[网页摘录]
------

以太坊2.0中的Custody Game及MPC实现(I)

Orange · 2020 年4 月 20 日 07:02

本文系以太坊基金会研究员Dankrad Feist和PlatON算法科学家谢翔博士联合撰写，主要剖析以太坊2.0在可拓展性、数据可用性、托管策略、MPC等方面的探索实现。目前PlatON已发起一个由以太坊基金会资助的项目，实现和优化托管证明的MPC协议，并在GitHub上开源。

1. 以太坊2.0

以太坊是当前世界上使用最为广泛的区块链系统之一。经过约五年的发展，目前已进入第四个阶段——『宁静』（Serenity），也就是广为所知的以太坊2.0，通常简称为ETH 2.0。

以太坊2.0 将会成为迄今为止最具雄心的一次升级，其设计目的涉及到改善去中心化系统的各个方面。一旦升级成功，目前以太坊网络的两大难题将会被解决，它们分别是 可扩展性和可持续性 。

1.1. 可扩展性

当前以太坊网络的能力大约为20 TPS，这远无法满足成百上千个应用程序的使用需求。 以太坊社区提出了许多解决扩展性的方案，Eth 2.0最终决定采用分片的方式来实现Layer 1 层的扩展 。

简而言之，通过分片的方式可将系统分为可管理的较小部分（分片链），并且每一分片各自独立并行处理。最后，每个分片的结果将通过交联（crosslink）到信标链连接在一起。

举一个简单的例子，假设一个区块包含三笔交易。在当前的以太坊网络中，每个节点（例如节点A、B、C）必须验证所有交易。若算力最差的节点需3 秒来验证该块，则系统的吞吐量为1TPS。显然，系统的可扩展性取决于单个节点的处理能力。

在分片中，交易可被分配给不同的分片链，每一个节点仅需验证其中一个分片即可。交易也被分成三部分，每一部分在单独的分片中分别进行验证。假设每笔交易可以在1 秒内完成验证，那么整个系统的吞吐量将变为3TPS！此外，每个节点不需要存储链中的所有数据，它们仅需负责在某些时期对于一些特定分片数据的存储。

当然，在实际情况中，每一分片可被多个验证人节点验证。若对此感兴趣，可进一步参考Sharding FAQ【1】。ETH 2.0 目标是打造1024 个分片（现阶段开启64 个），其吞吐量相比当前网络预期将提高1000 倍。加上layer 2 层的扩展机制，其性能将会进一步提高。

------

[数据集中的条目]
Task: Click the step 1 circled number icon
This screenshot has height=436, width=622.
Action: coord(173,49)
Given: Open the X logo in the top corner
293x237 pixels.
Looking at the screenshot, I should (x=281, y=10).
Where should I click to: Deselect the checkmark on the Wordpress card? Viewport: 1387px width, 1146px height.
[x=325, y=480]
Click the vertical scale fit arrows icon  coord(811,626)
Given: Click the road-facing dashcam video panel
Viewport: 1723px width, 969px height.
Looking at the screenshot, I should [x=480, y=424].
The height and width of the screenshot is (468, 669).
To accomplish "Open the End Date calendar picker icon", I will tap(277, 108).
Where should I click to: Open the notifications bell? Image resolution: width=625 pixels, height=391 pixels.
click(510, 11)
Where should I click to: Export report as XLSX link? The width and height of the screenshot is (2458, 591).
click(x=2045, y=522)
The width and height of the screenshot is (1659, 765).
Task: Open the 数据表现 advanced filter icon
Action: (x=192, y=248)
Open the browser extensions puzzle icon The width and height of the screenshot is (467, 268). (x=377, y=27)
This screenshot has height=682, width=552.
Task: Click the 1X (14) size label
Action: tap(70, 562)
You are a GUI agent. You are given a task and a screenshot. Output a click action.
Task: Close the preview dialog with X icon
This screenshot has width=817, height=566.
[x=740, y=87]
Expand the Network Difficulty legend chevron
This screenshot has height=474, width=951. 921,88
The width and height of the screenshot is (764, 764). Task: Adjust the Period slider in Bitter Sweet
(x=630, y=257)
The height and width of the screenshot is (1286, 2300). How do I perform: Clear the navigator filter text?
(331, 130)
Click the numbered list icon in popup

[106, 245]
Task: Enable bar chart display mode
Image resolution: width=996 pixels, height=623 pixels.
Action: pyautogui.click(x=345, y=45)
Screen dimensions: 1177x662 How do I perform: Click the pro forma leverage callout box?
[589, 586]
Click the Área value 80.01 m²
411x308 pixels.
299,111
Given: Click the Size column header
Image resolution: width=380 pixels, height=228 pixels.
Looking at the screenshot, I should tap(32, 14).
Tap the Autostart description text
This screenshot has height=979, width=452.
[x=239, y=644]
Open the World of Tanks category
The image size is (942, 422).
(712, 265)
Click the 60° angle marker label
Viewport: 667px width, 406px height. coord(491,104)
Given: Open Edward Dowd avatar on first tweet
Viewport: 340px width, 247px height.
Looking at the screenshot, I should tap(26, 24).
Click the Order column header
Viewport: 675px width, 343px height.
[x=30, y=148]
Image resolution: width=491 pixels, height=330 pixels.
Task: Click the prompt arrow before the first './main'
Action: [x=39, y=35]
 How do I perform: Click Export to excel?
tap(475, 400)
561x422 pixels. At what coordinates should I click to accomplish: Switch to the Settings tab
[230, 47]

------

[需要产出] 接着介绍以太坊2.0的这篇文章最后一句往下续写。

[本题答案]
1.2. Proof of Stake

当前的以太坊和比特币一样，依赖于工作量证明（PoW）来保证系统的共识。在PoW系统中，“矿工”通过消耗电力资源来解决密码学难题，并且会因为解决难题而获得奖励。安全性源于计算问题的难度，由于“挖矿”所存在的巨额收益，因此造成一些矿池的中心化和垄断，使得系统的安全性大大折扣。

不仅仅是中心化，挖矿/工作量证明还存在许多其它的问题。譬如，由于计算所消耗的电力资源引起的极大浪费，而消耗能源本身是用来保证系统安全性的，所以这在PoW范式中很难解决。另外，系统只有奖励机制，却不会因为恶意行为而受到惩罚。因此实际上，安全性的开销要比所需的远高的多。

为了解决这些问题，以太坊2.0 将会切换到Proof of Stake（PoS），该协议称为Casper。在PoS系统中，“挖矿”过程替换为一个投票系统，验证人节点需要质押32 个以太币才能参与系统并进行投票。为了达成共识，验证人节点轮流对下一个区块进行提议和投票。如Ethereum Proof of Stake FAQ【2】所述。

此区块链系统维护一组验证人节点列表，任何持有其基础密码货币（以太坊中为以太币）的用户，都可通过发送特定类型的交易进行“锁仓”来成为验证人节点。生成并就新区块达成一致的的过程通过共识算法来完成，共识过程所有节点都可参与。

信标链将成为以太坊2.0 的核心，它存储并维护所有验证人节点的注册，处理跨分片通讯以及最终一致性的确认。 所有的分片始终遵循信标链，持有32 个ETH（固定值）的用户可成为验证人节点。在一个周期中的每一时段，系统从信标链中随机选择委员会指派给不同的分片。验证人节点最终被划分为多个不同的委员会，每个委员会至少由128 位验证人节点组成。该委员会负责在特定的分片上生成区块。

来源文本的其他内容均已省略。